▽

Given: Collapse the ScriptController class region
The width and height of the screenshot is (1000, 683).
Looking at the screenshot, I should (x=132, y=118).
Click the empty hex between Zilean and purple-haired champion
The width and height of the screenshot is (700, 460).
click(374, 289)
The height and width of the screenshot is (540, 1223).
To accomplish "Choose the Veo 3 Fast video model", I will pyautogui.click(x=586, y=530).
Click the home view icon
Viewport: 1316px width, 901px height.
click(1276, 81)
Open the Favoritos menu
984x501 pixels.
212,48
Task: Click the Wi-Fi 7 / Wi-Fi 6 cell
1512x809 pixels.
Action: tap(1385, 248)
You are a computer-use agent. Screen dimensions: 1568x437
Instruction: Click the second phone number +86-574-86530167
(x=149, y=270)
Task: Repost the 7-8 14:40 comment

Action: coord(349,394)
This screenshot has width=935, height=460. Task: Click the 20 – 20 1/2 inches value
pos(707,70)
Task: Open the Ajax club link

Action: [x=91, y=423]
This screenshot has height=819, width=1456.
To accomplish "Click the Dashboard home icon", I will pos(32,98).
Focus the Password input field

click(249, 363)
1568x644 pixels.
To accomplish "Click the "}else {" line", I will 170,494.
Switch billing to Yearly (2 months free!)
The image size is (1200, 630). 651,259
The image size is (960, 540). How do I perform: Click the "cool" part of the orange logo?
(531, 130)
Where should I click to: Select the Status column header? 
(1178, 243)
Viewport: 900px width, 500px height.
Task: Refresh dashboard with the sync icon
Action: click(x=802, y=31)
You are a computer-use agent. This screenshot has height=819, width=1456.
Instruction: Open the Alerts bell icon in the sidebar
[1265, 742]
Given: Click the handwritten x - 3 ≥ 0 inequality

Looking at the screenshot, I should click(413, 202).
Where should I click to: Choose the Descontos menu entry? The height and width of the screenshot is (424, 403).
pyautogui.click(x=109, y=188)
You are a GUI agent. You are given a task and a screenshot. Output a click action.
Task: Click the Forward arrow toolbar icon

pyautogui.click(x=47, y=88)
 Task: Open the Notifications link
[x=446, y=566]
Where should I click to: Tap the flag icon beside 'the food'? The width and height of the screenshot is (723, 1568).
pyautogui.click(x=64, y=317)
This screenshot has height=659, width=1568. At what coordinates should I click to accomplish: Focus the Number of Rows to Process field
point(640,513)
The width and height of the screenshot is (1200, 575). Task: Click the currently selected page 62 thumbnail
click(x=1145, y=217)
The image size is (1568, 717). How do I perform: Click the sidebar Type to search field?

△

▶ **BRIEF**
Please set out all of the material above as a numbered list, one line per item, leaving out the blank lines.

▶ **TASK RESPONSE**
1. Given: Collapse the ScriptController class region
2. The width and height of the screenshot is (1000, 683).
3. Looking at the screenshot, I should (x=132, y=118).
4. Click the empty hex between Zilean and purple-haired champion
5. The width and height of the screenshot is (700, 460).
6. click(374, 289)
7. The height and width of the screenshot is (540, 1223).
8. To accomplish "Choose the Veo 3 Fast video model", I will pyautogui.click(x=586, y=530).
9. Click the home view icon
10. Viewport: 1316px width, 901px height.
11. click(1276, 81)
12. Open the Favoritos menu
13. 984x501 pixels.
14. 212,48
15. Task: Click the Wi-Fi 7 / Wi-Fi 6 cell
16. 1512x809 pixels.
17. Action: tap(1385, 248)
18. You are a computer-use agent. Screen dimensions: 1568x437
19. Instruction: Click the second phone number +86-574-86530167
20. (x=149, y=270)
21. Task: Repost the 7-8 14:40 comment
22. Action: coord(349,394)
23. This screenshot has width=935, height=460. Task: Click the 20 – 20 1/2 inches value
24. pos(707,70)
25. Task: Open the Ajax club link
26. Action: [x=91, y=423]
27. This screenshot has height=819, width=1456.
28. To accomplish "Click the Dashboard home icon", I will pos(32,98).
29. Focus the Password input field
30. click(249, 363)
31. 1568x644 pixels.
32. To accomplish "Click the "}else {" line", I will 170,494.
33. Switch billing to Yearly (2 months free!)
34. The image size is (1200, 630). 651,259
35. The image size is (960, 540). How do I perform: Click the "cool" part of the orange logo?
36. (531, 130)
37. Where should I click to: Select the Status column header? 
38. (1178, 243)
39. Viewport: 900px width, 500px height.
40. Task: Refresh dashboard with the sync icon
41. Action: click(x=802, y=31)
42. You are a computer-use agent. This screenshot has height=819, width=1456.
43. Instruction: Open the Alerts bell icon in the sidebar
44. [1265, 742]
45. Given: Click the handwritten x - 3 ≥ 0 inequality
46. Looking at the screenshot, I should click(413, 202).
47. Where should I click to: Choose the Descontos menu entry? The height and width of the screenshot is (424, 403).
48. pyautogui.click(x=109, y=188)
49. You are a GUI agent. You are given a task and a screenshot. Output a click action.
50. Task: Click the Forward arrow toolbar icon
51. pyautogui.click(x=47, y=88)
52.  Task: Open the Notifications link
53. [x=446, y=566]
54. Where should I click to: Tap the flag icon beside 'the food'? The width and height of the screenshot is (723, 1568).
55. pyautogui.click(x=64, y=317)
56. This screenshot has height=659, width=1568. At what coordinates should I click to accomplish: Focus the Number of Rows to Process field
57. point(640,513)
58. The width and height of the screenshot is (1200, 575). Task: Click the currently selected page 62 thumbnail
59. click(x=1145, y=217)
60. The image size is (1568, 717). How do I perform: Click the sidebar Type to search field?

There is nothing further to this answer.